Task instructions: The records that follow must be repeated exactly as they stand.

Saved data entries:
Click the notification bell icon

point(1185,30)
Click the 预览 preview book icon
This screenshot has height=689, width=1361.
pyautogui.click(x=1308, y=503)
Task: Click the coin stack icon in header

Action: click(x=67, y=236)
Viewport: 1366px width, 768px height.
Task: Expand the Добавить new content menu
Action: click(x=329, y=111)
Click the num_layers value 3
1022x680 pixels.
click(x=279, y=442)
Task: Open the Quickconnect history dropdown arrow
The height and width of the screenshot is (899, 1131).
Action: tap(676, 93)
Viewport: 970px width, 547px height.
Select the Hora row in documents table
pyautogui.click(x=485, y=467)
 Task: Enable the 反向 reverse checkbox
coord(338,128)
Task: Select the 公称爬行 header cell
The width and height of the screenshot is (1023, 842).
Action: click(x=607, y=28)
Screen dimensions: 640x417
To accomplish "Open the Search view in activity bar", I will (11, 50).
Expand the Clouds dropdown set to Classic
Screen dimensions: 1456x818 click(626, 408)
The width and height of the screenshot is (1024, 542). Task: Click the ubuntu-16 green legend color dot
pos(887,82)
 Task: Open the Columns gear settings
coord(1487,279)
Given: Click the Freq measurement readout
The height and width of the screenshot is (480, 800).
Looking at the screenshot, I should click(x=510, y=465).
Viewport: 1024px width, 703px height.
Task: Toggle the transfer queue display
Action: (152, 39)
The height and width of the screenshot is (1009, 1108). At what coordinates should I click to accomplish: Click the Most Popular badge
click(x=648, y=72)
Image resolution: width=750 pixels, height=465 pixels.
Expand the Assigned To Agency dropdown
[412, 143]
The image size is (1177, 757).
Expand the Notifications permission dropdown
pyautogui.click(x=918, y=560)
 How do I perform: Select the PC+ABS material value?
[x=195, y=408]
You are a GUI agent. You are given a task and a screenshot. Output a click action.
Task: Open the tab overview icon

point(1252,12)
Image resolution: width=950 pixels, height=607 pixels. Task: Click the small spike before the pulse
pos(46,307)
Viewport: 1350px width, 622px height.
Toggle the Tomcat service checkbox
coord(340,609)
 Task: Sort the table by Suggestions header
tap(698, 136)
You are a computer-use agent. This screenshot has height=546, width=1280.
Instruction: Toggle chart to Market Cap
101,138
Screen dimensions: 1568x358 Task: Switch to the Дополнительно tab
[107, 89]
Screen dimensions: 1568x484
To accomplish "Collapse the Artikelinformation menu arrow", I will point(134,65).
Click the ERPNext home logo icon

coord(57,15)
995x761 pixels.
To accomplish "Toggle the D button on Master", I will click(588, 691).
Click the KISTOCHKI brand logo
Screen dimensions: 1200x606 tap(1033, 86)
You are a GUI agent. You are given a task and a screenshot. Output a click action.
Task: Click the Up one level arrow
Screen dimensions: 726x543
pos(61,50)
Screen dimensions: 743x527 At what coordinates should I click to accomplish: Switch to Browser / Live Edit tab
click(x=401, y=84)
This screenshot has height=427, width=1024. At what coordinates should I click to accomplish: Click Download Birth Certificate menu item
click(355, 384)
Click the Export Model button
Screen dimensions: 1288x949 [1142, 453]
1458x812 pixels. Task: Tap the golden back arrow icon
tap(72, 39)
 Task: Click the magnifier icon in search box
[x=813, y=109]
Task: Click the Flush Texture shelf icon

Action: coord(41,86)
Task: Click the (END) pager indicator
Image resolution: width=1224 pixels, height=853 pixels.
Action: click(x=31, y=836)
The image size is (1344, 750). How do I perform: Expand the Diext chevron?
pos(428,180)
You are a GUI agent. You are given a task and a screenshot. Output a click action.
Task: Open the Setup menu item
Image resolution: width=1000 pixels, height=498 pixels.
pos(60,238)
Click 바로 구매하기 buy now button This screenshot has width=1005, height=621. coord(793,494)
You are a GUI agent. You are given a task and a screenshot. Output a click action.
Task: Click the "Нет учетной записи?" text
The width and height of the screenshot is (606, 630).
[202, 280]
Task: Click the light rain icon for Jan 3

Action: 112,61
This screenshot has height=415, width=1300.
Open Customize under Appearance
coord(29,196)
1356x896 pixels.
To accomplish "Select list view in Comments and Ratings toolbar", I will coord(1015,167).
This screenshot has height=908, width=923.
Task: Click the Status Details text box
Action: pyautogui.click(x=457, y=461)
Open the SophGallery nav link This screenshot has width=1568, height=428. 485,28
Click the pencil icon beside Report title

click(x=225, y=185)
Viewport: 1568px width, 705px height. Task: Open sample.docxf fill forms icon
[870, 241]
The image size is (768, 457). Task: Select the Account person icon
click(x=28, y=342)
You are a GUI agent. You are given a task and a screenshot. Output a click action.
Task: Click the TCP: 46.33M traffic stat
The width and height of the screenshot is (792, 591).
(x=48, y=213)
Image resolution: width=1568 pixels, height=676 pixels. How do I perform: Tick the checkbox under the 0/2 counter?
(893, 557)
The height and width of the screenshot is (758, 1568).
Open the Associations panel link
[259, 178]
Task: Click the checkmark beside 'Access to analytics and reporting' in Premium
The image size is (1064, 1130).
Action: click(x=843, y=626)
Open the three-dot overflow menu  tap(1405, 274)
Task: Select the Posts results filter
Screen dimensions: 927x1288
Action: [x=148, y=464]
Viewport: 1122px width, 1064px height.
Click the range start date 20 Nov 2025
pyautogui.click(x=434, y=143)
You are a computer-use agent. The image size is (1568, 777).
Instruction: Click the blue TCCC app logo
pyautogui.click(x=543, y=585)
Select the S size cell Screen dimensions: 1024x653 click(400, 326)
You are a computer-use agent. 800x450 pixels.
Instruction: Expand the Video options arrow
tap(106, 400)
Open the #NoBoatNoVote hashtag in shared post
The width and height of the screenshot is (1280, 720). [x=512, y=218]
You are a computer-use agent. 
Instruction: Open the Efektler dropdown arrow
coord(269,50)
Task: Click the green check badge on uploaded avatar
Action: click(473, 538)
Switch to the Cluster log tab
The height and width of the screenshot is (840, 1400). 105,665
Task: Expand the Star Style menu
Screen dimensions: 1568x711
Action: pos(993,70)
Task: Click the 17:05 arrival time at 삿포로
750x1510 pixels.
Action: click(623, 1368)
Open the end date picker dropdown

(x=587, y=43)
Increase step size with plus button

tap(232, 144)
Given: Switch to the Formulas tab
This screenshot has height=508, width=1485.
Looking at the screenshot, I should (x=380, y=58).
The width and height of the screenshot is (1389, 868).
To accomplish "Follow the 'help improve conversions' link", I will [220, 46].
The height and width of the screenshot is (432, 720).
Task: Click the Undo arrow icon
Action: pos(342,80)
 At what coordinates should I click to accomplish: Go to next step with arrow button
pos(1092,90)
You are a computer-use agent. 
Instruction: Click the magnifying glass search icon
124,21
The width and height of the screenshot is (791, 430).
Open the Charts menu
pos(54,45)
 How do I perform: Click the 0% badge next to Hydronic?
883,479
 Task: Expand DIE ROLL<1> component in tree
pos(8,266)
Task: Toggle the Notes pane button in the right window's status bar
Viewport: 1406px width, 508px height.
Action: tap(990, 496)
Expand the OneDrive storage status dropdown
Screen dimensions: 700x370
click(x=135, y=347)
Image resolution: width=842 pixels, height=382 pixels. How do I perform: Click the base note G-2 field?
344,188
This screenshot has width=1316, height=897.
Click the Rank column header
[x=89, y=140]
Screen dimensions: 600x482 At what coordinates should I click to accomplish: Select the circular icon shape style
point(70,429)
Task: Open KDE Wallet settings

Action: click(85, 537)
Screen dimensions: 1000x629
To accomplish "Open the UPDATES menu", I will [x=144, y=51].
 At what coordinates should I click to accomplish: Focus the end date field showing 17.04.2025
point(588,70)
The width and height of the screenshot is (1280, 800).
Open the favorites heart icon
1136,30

Answer box:
Click the notification bell icon

point(1185,30)
Click the 预览 preview book icon
This screenshot has height=689, width=1361.
pyautogui.click(x=1308, y=503)
Task: Click the coin stack icon in header

Action: click(x=67, y=236)
Viewport: 1366px width, 768px height.
Task: Expand the Добавить new content menu
Action: click(x=329, y=111)
Click the num_layers value 3
1022x680 pixels.
click(x=279, y=442)
Task: Open the Quickconnect history dropdown arrow
The height and width of the screenshot is (899, 1131).
Action: tap(676, 93)
Viewport: 970px width, 547px height.
Select the Hora row in documents table
pyautogui.click(x=485, y=467)
 Task: Enable the 反向 reverse checkbox
coord(338,128)
Task: Select the 公称爬行 header cell
The width and height of the screenshot is (1023, 842).
Action: click(x=607, y=28)
Screen dimensions: 640x417
To accomplish "Open the Search view in activity bar", I will (11, 50).
Expand the Clouds dropdown set to Classic
Screen dimensions: 1456x818 click(626, 408)
The width and height of the screenshot is (1024, 542). Task: Click the ubuntu-16 green legend color dot
pos(887,82)
 Task: Open the Columns gear settings
coord(1487,279)
Given: Click the Freq measurement readout
The height and width of the screenshot is (480, 800).
Looking at the screenshot, I should click(x=510, y=465).
Viewport: 1024px width, 703px height.
Task: Toggle the transfer queue display
Action: (152, 39)
The height and width of the screenshot is (1009, 1108). At what coordinates should I click to accomplish: Click the Most Popular badge
click(x=648, y=72)
Image resolution: width=750 pixels, height=465 pixels.
Expand the Assigned To Agency dropdown
[412, 143]
The image size is (1177, 757).
Expand the Notifications permission dropdown
pyautogui.click(x=918, y=560)
 How do I perform: Select the PC+ABS material value?
[x=195, y=408]
You are a GUI agent. You are given a task and a screenshot. Output a click action.
Task: Open the tab overview icon

point(1252,12)
Image resolution: width=950 pixels, height=607 pixels. Task: Click the small spike before the pulse
pos(46,307)
Viewport: 1350px width, 622px height.
Toggle the Tomcat service checkbox
coord(340,609)
 Task: Sort the table by Suggestions header
tap(698, 136)
You are a computer-use agent. This screenshot has height=546, width=1280.
Instruction: Toggle chart to Market Cap
101,138
Screen dimensions: 1568x358 Task: Switch to the Дополнительно tab
[107, 89]
Screen dimensions: 1568x484
To accomplish "Collapse the Artikelinformation menu arrow", I will point(134,65).
Click the ERPNext home logo icon

coord(57,15)
995x761 pixels.
To accomplish "Toggle the D button on Master", I will click(588, 691).
Click the KISTOCHKI brand logo
Screen dimensions: 1200x606 tap(1033, 86)
You are a GUI agent. You are given a task and a screenshot. Output a click action.
Task: Click the Up one level arrow
Screen dimensions: 726x543
pos(61,50)
Screen dimensions: 743x527 At what coordinates should I click to accomplish: Switch to Browser / Live Edit tab
click(x=401, y=84)
This screenshot has height=427, width=1024. At what coordinates should I click to accomplish: Click Download Birth Certificate menu item
click(355, 384)
Click the Export Model button
Screen dimensions: 1288x949 [1142, 453]
1458x812 pixels. Task: Tap the golden back arrow icon
tap(72, 39)
 Task: Click the magnifier icon in search box
[x=813, y=109]
Task: Click the Flush Texture shelf icon

Action: coord(41,86)
Task: Click the (END) pager indicator
Image resolution: width=1224 pixels, height=853 pixels.
Action: click(x=31, y=836)
The image size is (1344, 750). How do I perform: Expand the Diext chevron?
pos(428,180)
You are a GUI agent. You are given a task and a screenshot. Output a click action.
Task: Open the Setup menu item
Image resolution: width=1000 pixels, height=498 pixels.
pos(60,238)
Click 바로 구매하기 buy now button This screenshot has width=1005, height=621. coord(793,494)
You are a GUI agent. You are given a task and a screenshot. Output a click action.
Task: Click the "Нет учетной записи?" text
The width and height of the screenshot is (606, 630).
[202, 280]
Task: Click the light rain icon for Jan 3

Action: 112,61
This screenshot has height=415, width=1300.
Open Customize under Appearance
coord(29,196)
1356x896 pixels.
To accomplish "Select list view in Comments and Ratings toolbar", I will coord(1015,167).
This screenshot has height=908, width=923.
Task: Click the Status Details text box
Action: pyautogui.click(x=457, y=461)
Open the SophGallery nav link This screenshot has width=1568, height=428. 485,28
Click the pencil icon beside Report title

click(x=225, y=185)
Viewport: 1568px width, 705px height. Task: Open sample.docxf fill forms icon
[870, 241]
The image size is (768, 457). Task: Select the Account person icon
click(x=28, y=342)
You are a GUI agent. You are given a task and a screenshot. Output a click action.
Task: Click the TCP: 46.33M traffic stat
The width and height of the screenshot is (792, 591).
(x=48, y=213)
Image resolution: width=1568 pixels, height=676 pixels. How do I perform: Tick the checkbox under the 0/2 counter?
(893, 557)
The height and width of the screenshot is (758, 1568).
Open the Associations panel link
[259, 178]
Task: Click the checkmark beside 'Access to analytics and reporting' in Premium
The image size is (1064, 1130).
Action: click(x=843, y=626)
Open the three-dot overflow menu  tap(1405, 274)
Task: Select the Posts results filter
Screen dimensions: 927x1288
Action: [x=148, y=464]
Viewport: 1122px width, 1064px height.
Click the range start date 20 Nov 2025
pyautogui.click(x=434, y=143)
You are a computer-use agent. The image size is (1568, 777).
Instruction: Click the blue TCCC app logo
pyautogui.click(x=543, y=585)
Select the S size cell Screen dimensions: 1024x653 click(400, 326)
You are a computer-use agent. 800x450 pixels.
Instruction: Expand the Video options arrow
tap(106, 400)
Open the #NoBoatNoVote hashtag in shared post
The width and height of the screenshot is (1280, 720). [x=512, y=218]
You are a computer-use agent. 
Instruction: Open the Efektler dropdown arrow
coord(269,50)
Task: Click the green check badge on uploaded avatar
Action: click(473, 538)
Switch to the Cluster log tab
The height and width of the screenshot is (840, 1400). 105,665
Task: Expand the Star Style menu
Screen dimensions: 1568x711
Action: pos(993,70)
Task: Click the 17:05 arrival time at 삿포로
750x1510 pixels.
Action: click(623, 1368)
Open the end date picker dropdown

(x=587, y=43)
Increase step size with plus button

tap(232, 144)
Given: Switch to the Formulas tab
This screenshot has height=508, width=1485.
Looking at the screenshot, I should (x=380, y=58).
The width and height of the screenshot is (1389, 868).
To accomplish "Follow the 'help improve conversions' link", I will [220, 46].
The height and width of the screenshot is (432, 720).
Task: Click the Undo arrow icon
Action: pos(342,80)
 At what coordinates should I click to accomplish: Go to next step with arrow button
pos(1092,90)
You are a computer-use agent. 
Instruction: Click the magnifying glass search icon
124,21
The width and height of the screenshot is (791, 430).
Open the Charts menu
pos(54,45)
 How do I perform: Click the 0% badge next to Hydronic?
883,479
 Task: Expand DIE ROLL<1> component in tree
pos(8,266)
Task: Toggle the Notes pane button in the right window's status bar
Viewport: 1406px width, 508px height.
Action: tap(990, 496)
Expand the OneDrive storage status dropdown
Screen dimensions: 700x370
click(x=135, y=347)
Image resolution: width=842 pixels, height=382 pixels. How do I perform: Click the base note G-2 field?
344,188
This screenshot has width=1316, height=897.
Click the Rank column header
[x=89, y=140]
Screen dimensions: 600x482 At what coordinates should I click to accomplish: Select the circular icon shape style
point(70,429)
Task: Open KDE Wallet settings

Action: click(85, 537)
Screen dimensions: 1000x629
To accomplish "Open the UPDATES menu", I will [x=144, y=51].
 At what coordinates should I click to accomplish: Focus the end date field showing 17.04.2025
point(588,70)
The width and height of the screenshot is (1280, 800).
Open the favorites heart icon
1136,30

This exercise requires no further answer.